Hello there, lovely followers. May I ask how did you find my blog on the vast plain of the world wide web?
I live in the UK now but most of my followers are still in the USA. Miss you babies :’(
Death is not an option when you are in love. For the rest of humanity, not you or me, I am not entertaining enough. But if I could crucify myself for other people’s peace of mind, I would, just as if that made a metaphysical difference in their lives. Yeah right, but that’s why you love me as if I was for real alive.
I am not a naturally happy person so there’s no reason for me to pretend. That, in itself; the acceptance of the fact is a reward of its own. I am just trying not to be tired.
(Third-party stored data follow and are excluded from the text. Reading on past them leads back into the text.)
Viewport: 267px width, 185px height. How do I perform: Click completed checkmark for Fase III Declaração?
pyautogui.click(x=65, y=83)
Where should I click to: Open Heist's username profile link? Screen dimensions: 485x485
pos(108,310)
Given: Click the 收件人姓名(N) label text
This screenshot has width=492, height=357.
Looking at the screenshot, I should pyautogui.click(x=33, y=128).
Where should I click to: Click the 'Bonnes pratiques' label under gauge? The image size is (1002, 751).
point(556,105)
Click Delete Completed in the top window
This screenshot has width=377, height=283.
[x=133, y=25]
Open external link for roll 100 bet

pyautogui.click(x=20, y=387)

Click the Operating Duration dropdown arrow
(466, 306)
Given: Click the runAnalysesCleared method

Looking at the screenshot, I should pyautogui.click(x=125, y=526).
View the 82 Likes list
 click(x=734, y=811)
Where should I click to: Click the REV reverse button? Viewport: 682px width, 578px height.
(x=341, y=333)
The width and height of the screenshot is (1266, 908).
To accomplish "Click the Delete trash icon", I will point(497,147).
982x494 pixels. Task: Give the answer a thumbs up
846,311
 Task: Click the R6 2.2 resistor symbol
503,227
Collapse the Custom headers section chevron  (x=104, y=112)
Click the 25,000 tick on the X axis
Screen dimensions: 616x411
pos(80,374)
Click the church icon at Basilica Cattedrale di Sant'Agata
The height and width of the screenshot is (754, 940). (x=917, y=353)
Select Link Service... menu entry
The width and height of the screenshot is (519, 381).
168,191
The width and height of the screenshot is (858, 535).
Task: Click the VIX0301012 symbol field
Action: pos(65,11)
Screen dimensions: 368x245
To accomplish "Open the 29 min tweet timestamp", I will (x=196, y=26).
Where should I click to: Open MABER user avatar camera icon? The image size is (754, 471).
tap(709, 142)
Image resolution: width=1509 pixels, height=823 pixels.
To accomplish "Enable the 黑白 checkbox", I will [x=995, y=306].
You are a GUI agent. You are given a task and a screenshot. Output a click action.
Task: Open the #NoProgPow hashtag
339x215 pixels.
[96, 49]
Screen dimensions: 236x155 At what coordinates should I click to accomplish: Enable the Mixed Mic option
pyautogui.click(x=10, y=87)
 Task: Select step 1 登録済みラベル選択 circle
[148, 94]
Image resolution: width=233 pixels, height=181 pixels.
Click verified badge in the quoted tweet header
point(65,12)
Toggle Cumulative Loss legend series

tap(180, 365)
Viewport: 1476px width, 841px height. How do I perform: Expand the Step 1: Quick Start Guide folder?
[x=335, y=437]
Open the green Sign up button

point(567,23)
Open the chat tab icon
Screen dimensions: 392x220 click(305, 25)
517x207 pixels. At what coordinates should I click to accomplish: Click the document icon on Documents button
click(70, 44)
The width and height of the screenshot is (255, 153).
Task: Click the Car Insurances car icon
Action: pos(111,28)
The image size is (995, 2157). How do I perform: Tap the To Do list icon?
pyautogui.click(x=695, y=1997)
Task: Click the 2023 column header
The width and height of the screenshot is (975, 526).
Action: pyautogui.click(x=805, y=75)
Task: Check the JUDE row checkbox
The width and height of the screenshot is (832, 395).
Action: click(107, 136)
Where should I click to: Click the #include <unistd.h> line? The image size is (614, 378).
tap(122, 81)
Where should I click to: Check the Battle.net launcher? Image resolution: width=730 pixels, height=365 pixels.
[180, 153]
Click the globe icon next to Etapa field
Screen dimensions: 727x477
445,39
I guess if you love someone like me, you should know that sometimes my heart is transfixed in the aura of it’s own indifference. I feel anxious and impaled in a neurotic desire to calm myself by denying it. It’s hard to leap in and out. I stopped writing to smile and breath every once in a while. That was helpful but it took longer than I thought it would, and I guess that might be a good thing. But then I fell silent inside and outside. I think you might find that off-putting. I did not mean to come across like that. So I am sorry. You can come back to me if you want. My story or my heart could probably be more inviting, but it’s just not. But once upon a time, there was me, and that’s just that. This is my heart and it is what it is.
I realized that any adventure I ever took was out of spite, it was always more away from something than towards something and this had to change; not even necessarily the destination but definitely the route.
When I say “I don’t have the stomach to watch this shit right now,” I mean romantic comedies.